» **EXERCISE REQUIREMENTS**: Convert the rows below into a JSON list of strings with one string per line, and leave out any blank lines.
##### EXTRACTED DATA
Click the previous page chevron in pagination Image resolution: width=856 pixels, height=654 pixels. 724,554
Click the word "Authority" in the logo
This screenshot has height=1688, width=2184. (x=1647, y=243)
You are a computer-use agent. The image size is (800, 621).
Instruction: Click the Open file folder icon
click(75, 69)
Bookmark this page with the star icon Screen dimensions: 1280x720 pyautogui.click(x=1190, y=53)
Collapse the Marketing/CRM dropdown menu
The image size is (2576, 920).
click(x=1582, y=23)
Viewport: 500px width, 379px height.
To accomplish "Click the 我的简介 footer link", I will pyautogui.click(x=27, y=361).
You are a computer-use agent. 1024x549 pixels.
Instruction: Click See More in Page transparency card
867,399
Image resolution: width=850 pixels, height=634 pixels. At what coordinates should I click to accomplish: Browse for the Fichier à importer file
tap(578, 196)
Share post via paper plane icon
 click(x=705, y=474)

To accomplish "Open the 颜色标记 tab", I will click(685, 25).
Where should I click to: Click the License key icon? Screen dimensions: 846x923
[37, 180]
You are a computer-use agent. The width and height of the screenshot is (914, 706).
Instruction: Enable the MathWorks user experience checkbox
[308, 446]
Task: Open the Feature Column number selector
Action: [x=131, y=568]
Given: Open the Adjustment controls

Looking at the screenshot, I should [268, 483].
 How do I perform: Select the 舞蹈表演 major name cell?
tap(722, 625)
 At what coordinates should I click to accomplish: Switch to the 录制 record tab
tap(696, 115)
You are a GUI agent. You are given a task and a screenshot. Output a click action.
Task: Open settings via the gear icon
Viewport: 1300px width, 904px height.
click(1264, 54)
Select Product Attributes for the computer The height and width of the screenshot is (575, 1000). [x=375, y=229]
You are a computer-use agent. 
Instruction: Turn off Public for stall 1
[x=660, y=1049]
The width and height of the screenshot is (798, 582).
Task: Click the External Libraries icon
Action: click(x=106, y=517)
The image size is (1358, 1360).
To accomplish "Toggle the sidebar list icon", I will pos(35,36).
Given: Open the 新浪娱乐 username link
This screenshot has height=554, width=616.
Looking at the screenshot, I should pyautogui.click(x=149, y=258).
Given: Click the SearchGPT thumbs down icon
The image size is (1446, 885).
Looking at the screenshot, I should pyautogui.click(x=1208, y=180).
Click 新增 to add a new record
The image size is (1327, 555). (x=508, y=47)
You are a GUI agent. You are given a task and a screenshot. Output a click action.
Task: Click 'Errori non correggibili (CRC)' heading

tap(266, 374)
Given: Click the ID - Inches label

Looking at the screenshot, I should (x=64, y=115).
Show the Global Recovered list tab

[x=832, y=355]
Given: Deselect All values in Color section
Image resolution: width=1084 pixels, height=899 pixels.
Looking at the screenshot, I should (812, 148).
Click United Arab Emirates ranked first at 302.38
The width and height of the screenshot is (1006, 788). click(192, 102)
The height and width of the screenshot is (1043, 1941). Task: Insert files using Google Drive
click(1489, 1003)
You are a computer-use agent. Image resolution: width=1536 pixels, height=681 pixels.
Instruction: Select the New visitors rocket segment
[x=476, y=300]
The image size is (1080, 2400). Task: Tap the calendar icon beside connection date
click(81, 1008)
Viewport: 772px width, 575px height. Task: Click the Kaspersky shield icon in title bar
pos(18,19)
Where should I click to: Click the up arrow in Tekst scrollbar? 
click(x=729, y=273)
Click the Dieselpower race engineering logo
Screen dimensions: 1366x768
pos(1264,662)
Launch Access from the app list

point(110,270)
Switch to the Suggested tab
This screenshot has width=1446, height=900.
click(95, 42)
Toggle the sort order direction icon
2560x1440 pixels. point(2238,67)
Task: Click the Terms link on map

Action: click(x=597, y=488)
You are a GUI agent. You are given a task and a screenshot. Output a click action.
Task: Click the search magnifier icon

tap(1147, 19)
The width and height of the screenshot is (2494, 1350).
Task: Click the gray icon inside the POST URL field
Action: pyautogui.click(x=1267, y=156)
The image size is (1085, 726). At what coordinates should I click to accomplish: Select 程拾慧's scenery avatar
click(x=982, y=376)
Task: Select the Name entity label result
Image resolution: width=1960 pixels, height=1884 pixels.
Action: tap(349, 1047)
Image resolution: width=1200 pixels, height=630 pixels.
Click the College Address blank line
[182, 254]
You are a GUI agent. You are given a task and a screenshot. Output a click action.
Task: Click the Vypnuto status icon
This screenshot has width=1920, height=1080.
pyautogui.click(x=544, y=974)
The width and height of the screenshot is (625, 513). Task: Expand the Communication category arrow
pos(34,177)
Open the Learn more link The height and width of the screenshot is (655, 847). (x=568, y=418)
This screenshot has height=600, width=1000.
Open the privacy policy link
##########
» **WORKED SOLUTION**:
[
  "Click the previous page chevron in pagination Image resolution: width=856 pixels, height=654 pixels. 724,554",
  "Click the word \"Authority\" in the logo",
  "This screenshot has height=1688, width=2184. (x=1647, y=243)",
  "You are a computer-use agent. The image size is (800, 621).",
  "Instruction: Click the Open file folder icon",
  "click(75, 69)",
  "Bookmark this page with the star icon Screen dimensions: 1280x720 pyautogui.click(x=1190, y=53)",
  "Collapse the Marketing/CRM dropdown menu",
  "The image size is (2576, 920).",
  "click(x=1582, y=23)",
  "Viewport: 500px width, 379px height.",
  "To accomplish \"Click the 我的简介 footer link\", I will pyautogui.click(x=27, y=361).",
  "You are a computer-use agent. 1024x549 pixels.",
  "Instruction: Click See More in Page transparency card",
  "867,399",
  "Image resolution: width=850 pixels, height=634 pixels. At what coordinates should I click to accomplish: Browse for the Fichier à importer file",
  "tap(578, 196)",
  "Share post via paper plane icon",
  " click(x=705, y=474)",
  "To accomplish \"Open the 颜色标记 tab\", I will click(685, 25).",
  "Where should I click to: Click the License key icon? Screen dimensions: 846x923",
  "[37, 180]",
  "You are a computer-use agent. The width and height of the screenshot is (914, 706).",
  "Instruction: Enable the MathWorks user experience checkbox",
  "[308, 446]",
  "Task: Open the Feature Column number selector",
  "Action: [x=131, y=568]",
  "Given: Open the Adjustment controls",
  "Looking at the screenshot, I should [268, 483].",
  " How do I perform: Select the 舞蹈表演 major name cell?",
  "tap(722, 625)",
  " At what coordinates should I click to accomplish: Switch to the 录制 record tab",
  "tap(696, 115)",
  "You are a GUI agent. You are given a task and a screenshot. Output a click action.",
  "Task: Open settings via the gear icon",
  "Viewport: 1300px width, 904px height.",
  "click(1264, 54)",
  "Select Product Attributes for the computer The height and width of the screenshot is (575, 1000). [x=375, y=229]",
  "You are a computer-use agent. ",
  "Instruction: Turn off Public for stall 1",
  "[x=660, y=1049]",
  "The width and height of the screenshot is (798, 582).",
  "Task: Click the External Libraries icon",
  "Action: click(x=106, y=517)",
  "The image size is (1358, 1360).",
  "To accomplish \"Toggle the sidebar list icon\", I will pos(35,36).",
  "Given: Open the 新浪娱乐 username link",
  "This screenshot has height=554, width=616.",
  "Looking at the screenshot, I should pyautogui.click(x=149, y=258).",
  "Given: Click the SearchGPT thumbs down icon",
  "The image size is (1446, 885).",
  "Looking at the screenshot, I should pyautogui.click(x=1208, y=180).",
  "Click 新增 to add a new record",
  "The image size is (1327, 555). (x=508, y=47)",
  "You are a GUI agent. You are given a task and a screenshot. Output a click action.",
  "Task: Click 'Errori non correggibili (CRC)' heading",
  "tap(266, 374)",
  "Given: Click the ID - Inches label",
  "Looking at the screenshot, I should (x=64, y=115).",
  "Show the Global Recovered list tab",
  "[x=832, y=355]",
  "Given: Deselect All values in Color section",
  "Image resolution: width=1084 pixels, height=899 pixels.",
  "Looking at the screenshot, I should (812, 148).",
  "Click United Arab Emirates ranked first at 302.38",
  "The width and height of the screenshot is (1006, 788). click(192, 102)",
  "The height and width of the screenshot is (1043, 1941). Task: Insert files using Google Drive",
  "click(1489, 1003)",
  "You are a computer-use agent. Image resolution: width=1536 pixels, height=681 pixels.",
  "Instruction: Select the New visitors rocket segment",
  "[x=476, y=300]",
  "The image size is (1080, 2400). Task: Tap the calendar icon beside connection date",
  "click(81, 1008)",
  "Viewport: 772px width, 575px height. Task: Click the Kaspersky shield icon in title bar",
  "pos(18,19)",
  "Where should I click to: Click the up arrow in Tekst scrollbar? ",
  "click(x=729, y=273)",
  "Click the Dieselpower race engineering logo",
  "Screen dimensions: 1366x768",
  "pos(1264,662)",
  "Launch Access from the app list",
  "point(110,270)",
  "Switch to the Suggested tab",
  "This screenshot has width=1446, height=900.",
  "click(95, 42)",
  "Toggle the sort order direction icon",
  "2560x1440 pixels. point(2238,67)",
  "Task: Click the Terms link on map",
  "Action: click(x=597, y=488)",
  "You are a GUI agent. You are given a task and a screenshot. Output a click action.",
  "Task: Click the search magnifier icon",
  "tap(1147, 19)",
  "The width and height of the screenshot is (2494, 1350).",
  "Task: Click the gray icon inside the POST URL field",
  "Action: pyautogui.click(x=1267, y=156)",
  "The image size is (1085, 726). At what coordinates should I click to accomplish: Select 程拾慧's scenery avatar",
  "click(x=982, y=376)",
  "Task: Select the Name entity label result",
  "Image resolution: width=1960 pixels, height=1884 pixels.",
  "Action: tap(349, 1047)",
  "Image resolution: width=1200 pixels, height=630 pixels.",
  "Click the College Address blank line",
  "[182, 254]",
  "You are a GUI agent. You are given a task and a screenshot. Output a click action.",
  "Task: Click the Vypnuto status icon",
  "This screenshot has width=1920, height=1080.",
  "pyautogui.click(x=544, y=974)",
  "The width and height of the screenshot is (625, 513). Task: Expand the Communication category arrow",
  "pos(34,177)",
  "Open the Learn more link The height and width of the screenshot is (655, 847). (x=568, y=418)",
  "This screenshot has height=600, width=1000.",
  "Open the privacy policy link"
]